Further research is needed to explore the pathways to suicidal behaviors for transgender individuals, including the impact of prejudice and discrimination. Factors that foster and promote resilience in LGBT people include family acceptance,239 connection to caring others and a sense of safety,66 positive sexual/gender identity, and the availability of quality, culturally appropriate mental health treatment.58 Strategies for preventing suicidal behaviors in LGBT populations include: reducing sexual orientation and gender-related prejudice and associated stressors; improving identification of depression, anxiety, substance abuse, and other mental disorders; increasing availability and access to LGBT-affirming treatments and mental health services; reducing bullying and other forms of victimization that contribute to vulnerability within families, schools, and workplaces; enhancing factors that promote resilience, including family acceptance and school safety; changing discriminatory laws and public policies; and reducing suicide contagion.

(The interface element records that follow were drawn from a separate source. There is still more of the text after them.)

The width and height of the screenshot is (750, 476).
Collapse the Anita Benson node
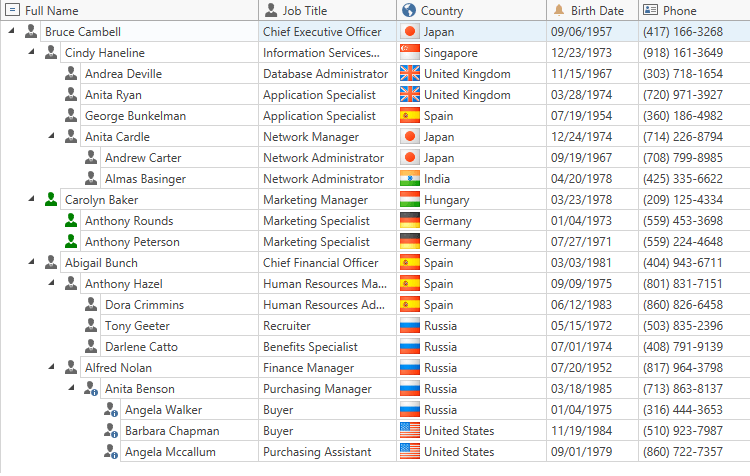72,389
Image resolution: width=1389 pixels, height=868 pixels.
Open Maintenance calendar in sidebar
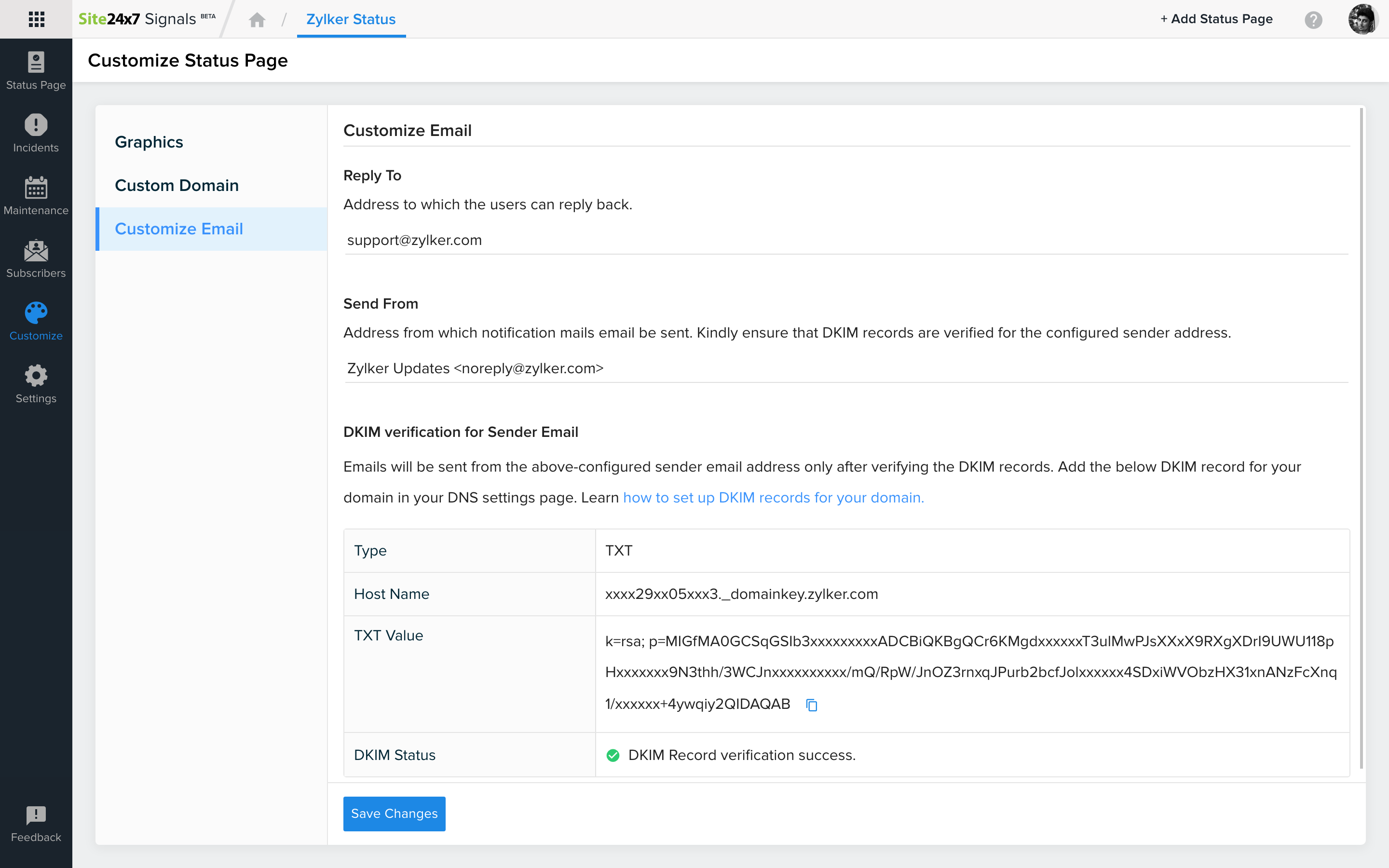pos(36,196)
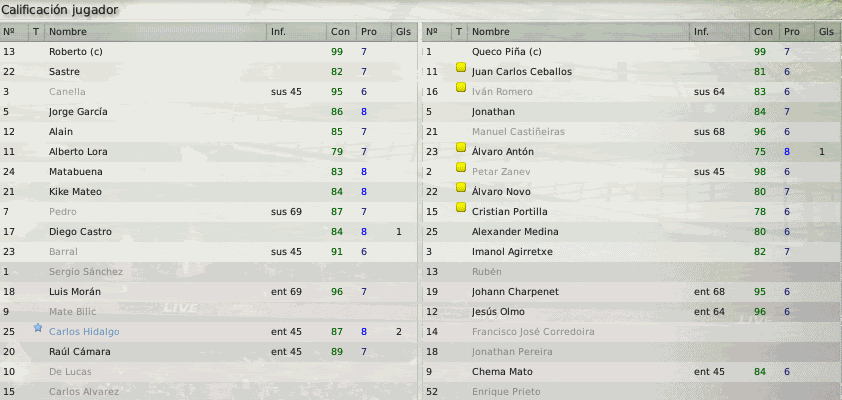Image resolution: width=842 pixels, height=400 pixels.
Task: Select Roberto (c) in left team list
Action: (x=76, y=52)
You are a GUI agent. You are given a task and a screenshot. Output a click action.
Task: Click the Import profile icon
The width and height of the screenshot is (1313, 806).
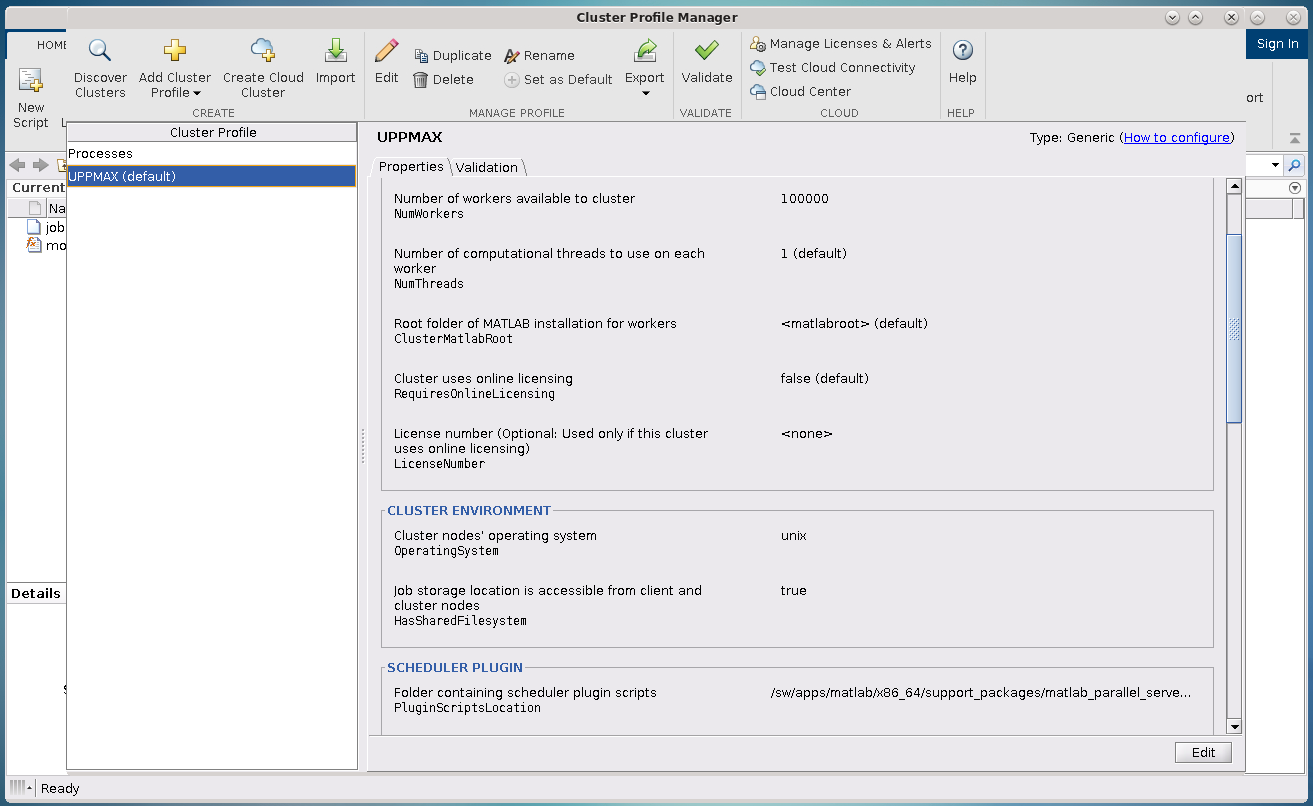tap(335, 52)
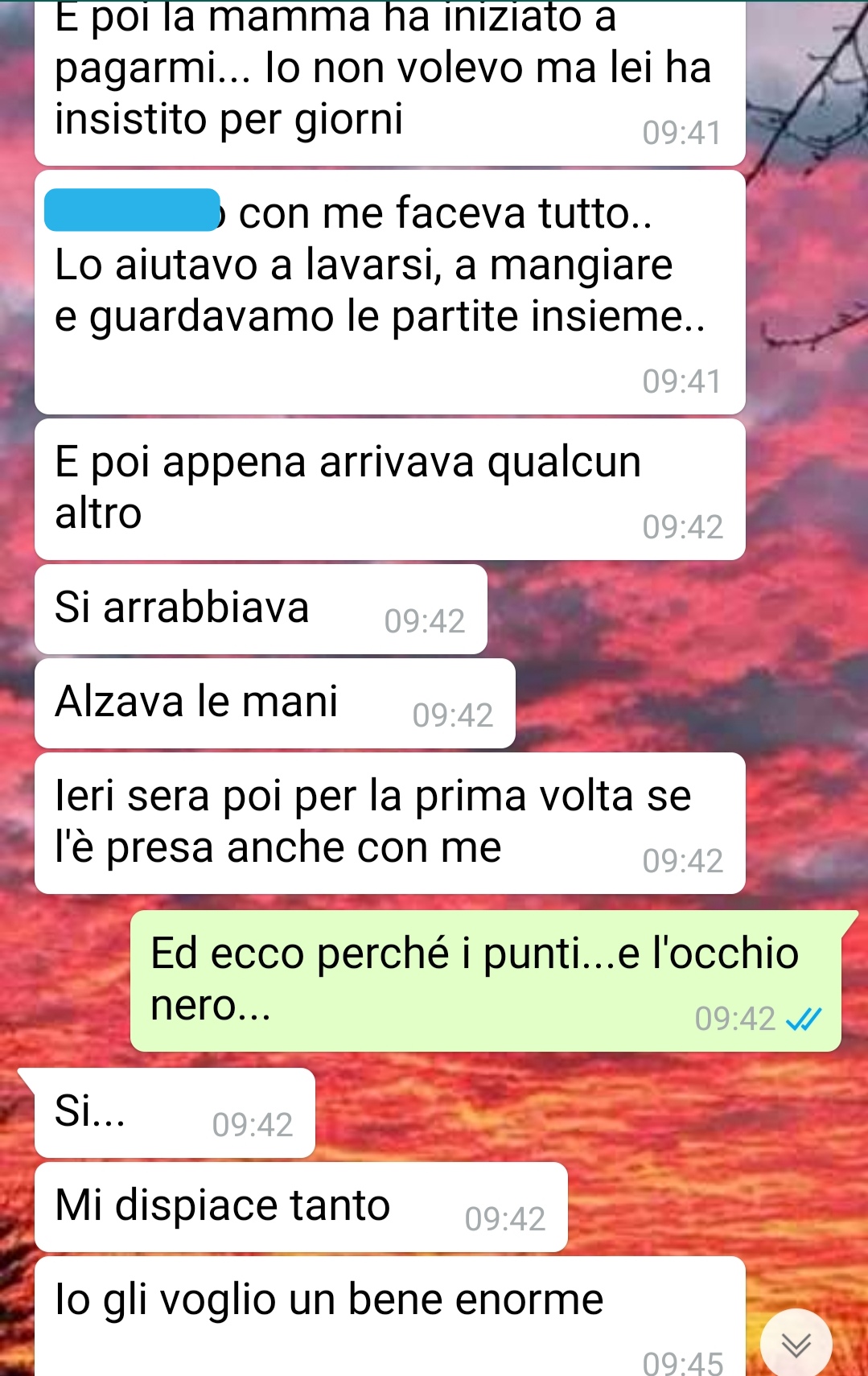Tap the 09:45 timestamp at the bottom

coord(683,1362)
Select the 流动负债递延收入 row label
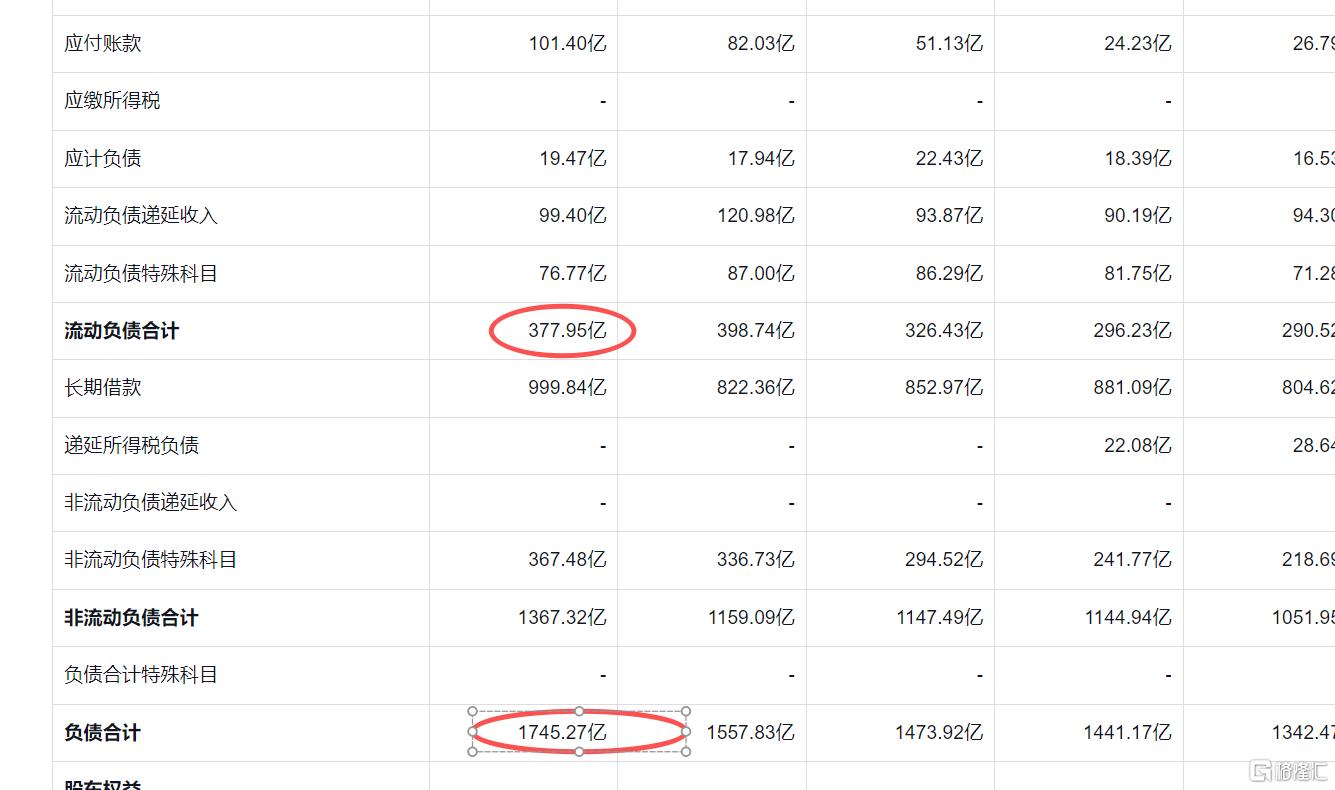This screenshot has width=1335, height=790. 141,215
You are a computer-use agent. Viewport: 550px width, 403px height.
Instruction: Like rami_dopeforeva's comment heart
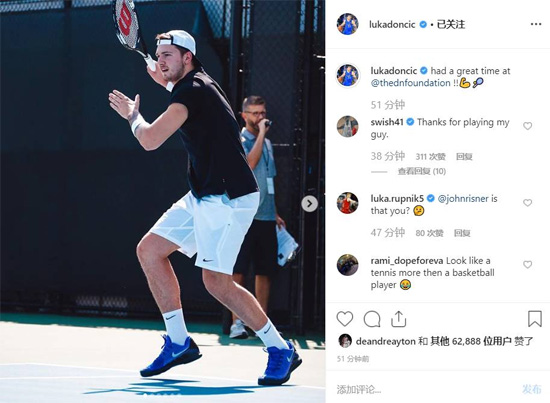coord(528,264)
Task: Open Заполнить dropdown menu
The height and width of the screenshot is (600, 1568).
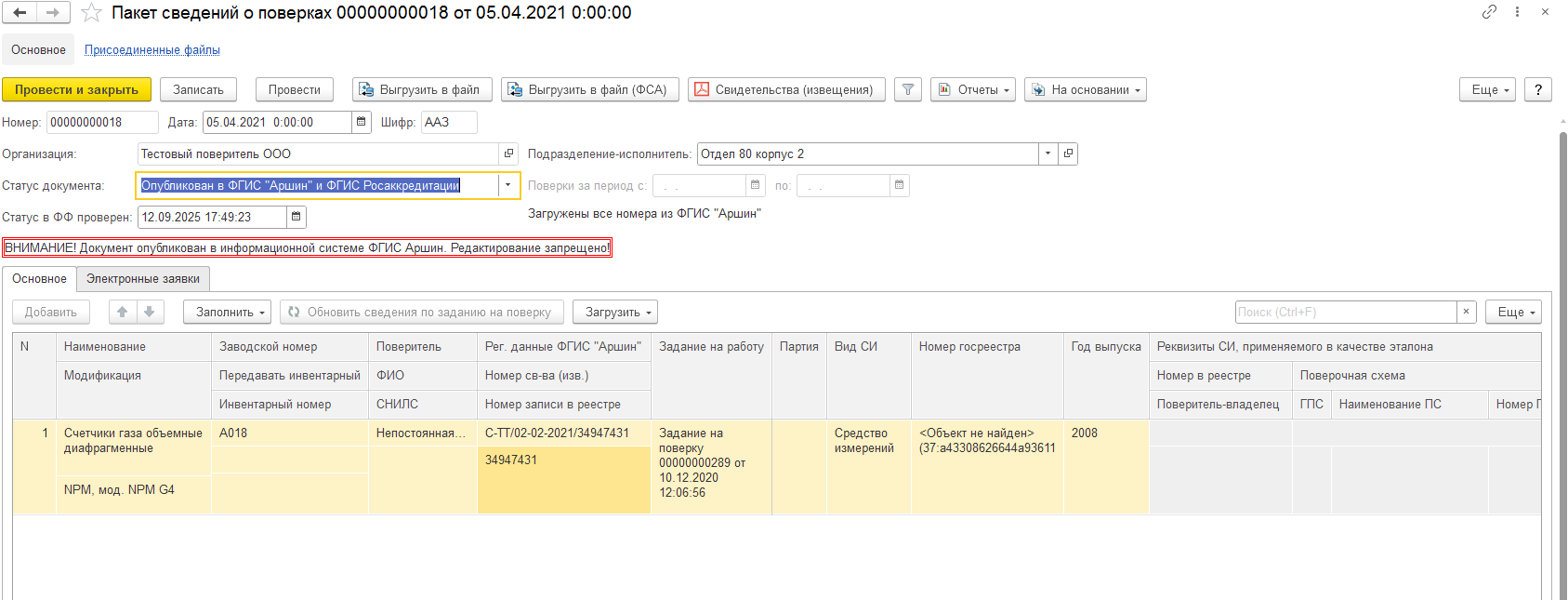Action: (227, 313)
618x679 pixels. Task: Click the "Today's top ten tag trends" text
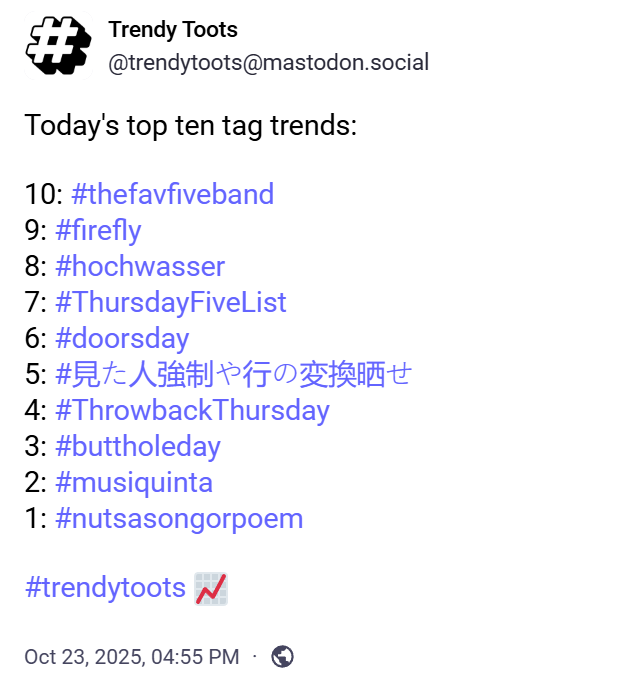point(190,126)
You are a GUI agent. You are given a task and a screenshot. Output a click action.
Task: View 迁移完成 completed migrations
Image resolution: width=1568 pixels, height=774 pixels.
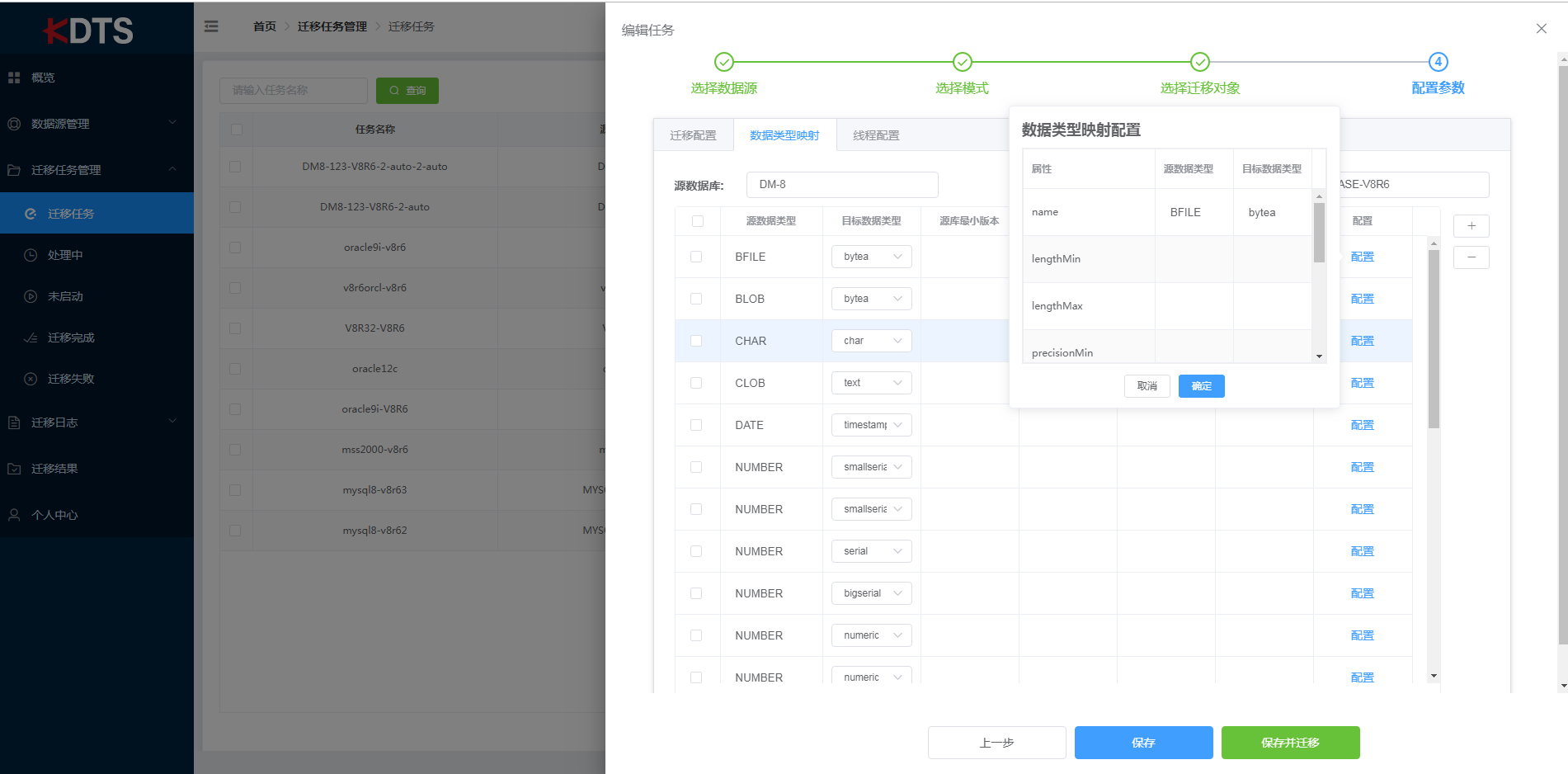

Collaboration between suicide prevention and LGBT organizations is needed to ensure the development of culturally appropriate suicide prevention programs, services, and materials, and to facilitate access to care for at-risk individuals. A promising example is the development of guidelines for media in talking about suicide in LGBT populations241 created by a coalition of AFSP and several national LGBT organizations. Another critical need is closing knowledge gaps through additional research and improved surveillance. Efforts are underway to expand the inclusion of sexual orientation and gender identity measures in federal health and mental health surveys, and to develop and test procedures for postmortem identification of LGBT people in NVDRS.

Resources

American Foundation for Suicide Prevention: LGBT Initiative

www.afsp.org/index.cfm?page_id=6FB9BA00-7E90-9BD4-C33BD398EAAE73C0

This initiative works on suicide prevention among the LGBT population in a number of ways, including producing a conference, funding research grants, working to improve how the media covers anti-gay bullying, helping its chapter volunteers bring understanding of suicide into their local LGBT communities, and creating LGBT mental health educational resources and training tools.

Stop Bullying Website

www.stopbullying.gov

A website that provides information from various government agencies on what bullying is, what cyberbullying is, who is at risk, and how individuals can prevent and respond to bullying.

Suicide Prevention Among LGBT Youth: A Workshop for Professionals Who Serve Youth

SPRC

www.sprc.org/training-institute/lgbt-youth-workshop

This is a free workshop kit to help staff in schools, youth-serving organizations, and suicide prevention programs take action to reduce suicidal behavior among LGBT youth. It contains a Leader’s Guide, sample agenda, PowerPoint presentations, sample script, and handouts.

The Trevor Project

www.thetrevorproject.org

This national organization focused on crisis and suicide prevention among lesbian, gay, bisexual, transgender, and questioning (LGBTQ) youth provides a 24-hour, toll-free, crisis intervention phone line (1–866–488–7386); an online, social networking community for LGBTQ youth aged 13 to 24 and their friends and allies; educational programs for schools; and advocacy initiatives.